## Creating a Spacy NER Model for laptops

The Brand, Model, Processor, RAM, OS, Disk, Dim are the entities we want to define.

In [1]:
##import libraries
import pandas as pd
import numpy as np
import spacy
import random
import time

### 1. Data


In [2]:
## loading data with the columns names as entities
data = pd.read_csv("laptop.csv",index_col=None)
data

Unnamed: 0,Brand,Model,Processor,RAM,OS,Disk,Dim,Category
0,Lenovo,Ideapad,Intel Core i3 Processor (7th Gen),4 GB DDR4,64 bit Windows 10,1 TB HDD,39.62 cm (15.6 inch),Laptop
1,Lenovo,Ideapad,Intel Core i3 Processor (7th Gen),4 GB DDR4,64 bit Windows 10,1 TB HDD,39.62 cm (15.6 inch),Laptop
2,HP,EliteBook,Intel Core i3 Processor (7th Gen),8 GB DDR4,64 bit Windows 10,256 GB SSD,35.56 cm (14 inch),Laptop
3,Dell,Vostro,Intel Core i3 Processor (8th Gen),4 GB DDR4,Linux/Ubuntu,1 TB HDD,35.56 cm (14 inch),Laptop
4,HP,Zbook,Intel Core i5 Processor (8th Gen),8 GB DDR4,64 bit Windows 10,1 TB HDD,35.56 cm (14 inch),Laptop
...,...,...,...,...,...,...,...,...
411,Lenovo,Ideapad,Intel Core i5 Processor (6th Gen),4 GB DDR3,64 bit Windows 10,1 TB HDD,35.56 cm (14 inch),Laptop
412,Lenovo,Ideapad,Intel Core i7 Processor (8th Gen),8 GB DDR4,64 bit Windows 10,1 TB HDD,39.62 cm (15.6 inch),Laptop
413,Lenovo,Ideapad,AMD APU Quad Core A6 Processor,4 GB DDR3,64 bit Windows 10,1 TB HDD,39.62 cm (15.6 inch),Laptop
414,Lenovo,Legion,Intel Pentium Quad Core Processor (4th Gen),4 GB DDR3,D,500 GB HDD,39.62 cm (15.6 inch),Laptop


### 2. Pre-processing

The input data has to be in a particular format.

Steps:
1. Create a phrase with jumbled entities and the annotations for each entity.
2. Convert into json file with the content (phrase above) and the corresponding entities.
3. The json file is converted into a list.


####  a.
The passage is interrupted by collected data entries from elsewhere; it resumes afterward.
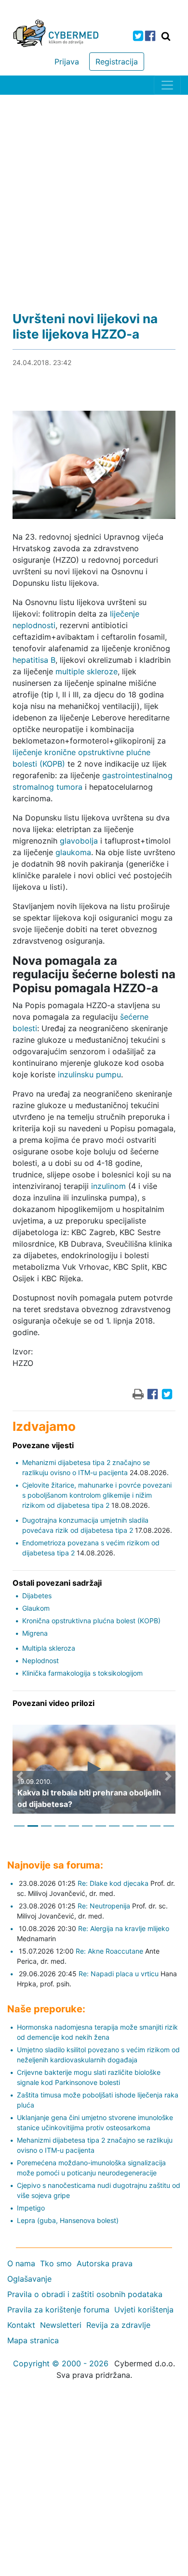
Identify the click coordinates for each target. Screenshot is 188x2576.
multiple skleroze (86, 671)
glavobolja (79, 841)
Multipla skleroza (48, 1648)
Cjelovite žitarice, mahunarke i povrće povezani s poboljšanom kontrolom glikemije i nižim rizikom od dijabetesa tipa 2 (97, 1495)
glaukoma (73, 852)
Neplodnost (40, 1660)
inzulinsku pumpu (89, 1074)
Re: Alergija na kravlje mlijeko (123, 1928)
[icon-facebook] (150, 36)
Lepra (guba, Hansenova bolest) (68, 2220)
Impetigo (31, 2208)
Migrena (35, 1633)
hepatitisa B (34, 660)
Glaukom (36, 1608)
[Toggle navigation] (167, 85)
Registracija (116, 61)
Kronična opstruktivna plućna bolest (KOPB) (91, 1620)
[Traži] (165, 36)
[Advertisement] (94, 193)
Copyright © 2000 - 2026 (60, 2363)
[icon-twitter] (138, 36)
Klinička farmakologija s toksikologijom (82, 1673)
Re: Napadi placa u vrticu (119, 1974)
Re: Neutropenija (104, 1906)
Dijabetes (37, 1595)
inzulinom (108, 1186)
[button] (20, 1776)
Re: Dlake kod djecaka (113, 1883)
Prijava (66, 61)
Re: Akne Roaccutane (109, 1951)
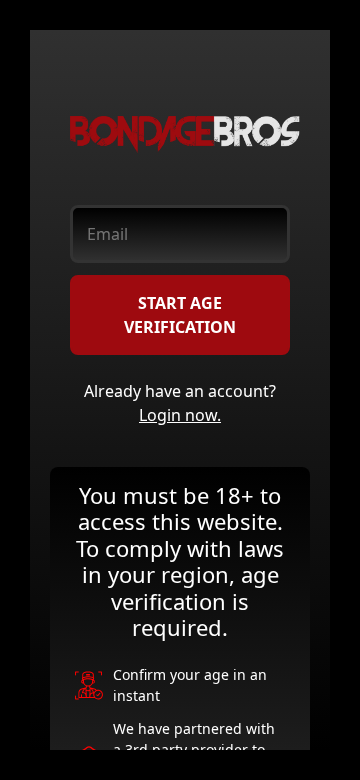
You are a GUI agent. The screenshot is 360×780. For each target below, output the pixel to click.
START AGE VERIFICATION (180, 315)
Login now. (180, 415)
Creating content for the laptops

In [3]:
## the entities
cols = data.columns
cols

Index(['Brand', 'Model', 'Processor', 'RAM', 'OS', 'Disk', 'Dim', 'Category'], dtype='object')

In [4]:
## number of entities
num_ent = len(data.columns)
ent_list = list(np.arange(num_ent))
ent_list

[0, 1, 2, 3, 4, 5, 6, 7]

In [5]:
# sample of an entity
data.iloc[0,2]

'Intel Core i3 Processor (7th Gen)'

In [6]:
## jumble indices of entities to create a phrase
prod_name = [] # list of all product names
prod_ann = [] # list of all the annotations
for i in range(len(data)): # loop for each laptop
    idx_list = random.sample(ent_list,num_ent) # shuffling indices
    cont = []
    ann = []
    ann_idx = 0 # pointer for annotating 
    for j in range(num_ent): # creating the jumbled product name
        col_num = idx_list[j] # column number according jumbled column index
        val = data.iloc[i,col_num] # value of the entity 
        cont.append(val) # appending list of entities into a single list
        ann.append((ann_idx, len(val)+ ann_idx, cols[col_num])) # annotations and entity name
        ann_idx = ann_idx + len(val) + 1 # updating the annotation pointer
        
    prod_name.append( ' '.join(cont)) # complete phrase for each laptop
    prod_ann.append(ann) 


    

In [7]:
## Example
## This is the content
sample_prod_name = prod_name[8]
sample_prod_name

'Laptop Modern 35.56 cm (14 inch)  8 GB DDR4  MSI 64 bit Windows 10 512 GB SSD Intel Core i5 Processor (10th Gen)'

In [8]:
## entities in it with their annotations
sample_prod_ent = prod_ann[8]
sample_prod_ent

[(0, 6, 'Category'),
 (7, 13, 'Model'),
 (14, 33, 'Dim'),
 (34, 44, 'RAM'),
 (45, 48, 'Brand'),
 (49, 66, 'OS'),
 (67, 77, 'Disk'),
 (78, 112, 'Processor')]

In [9]:
## take an entity in the prod 
st_id = sample_prod_ent[7][0]
end_id = sample_prod_ent[7][1]
ent = sample_prod_ent[7][2]
print(ent,':', sample_prod_name[st_id : end_id])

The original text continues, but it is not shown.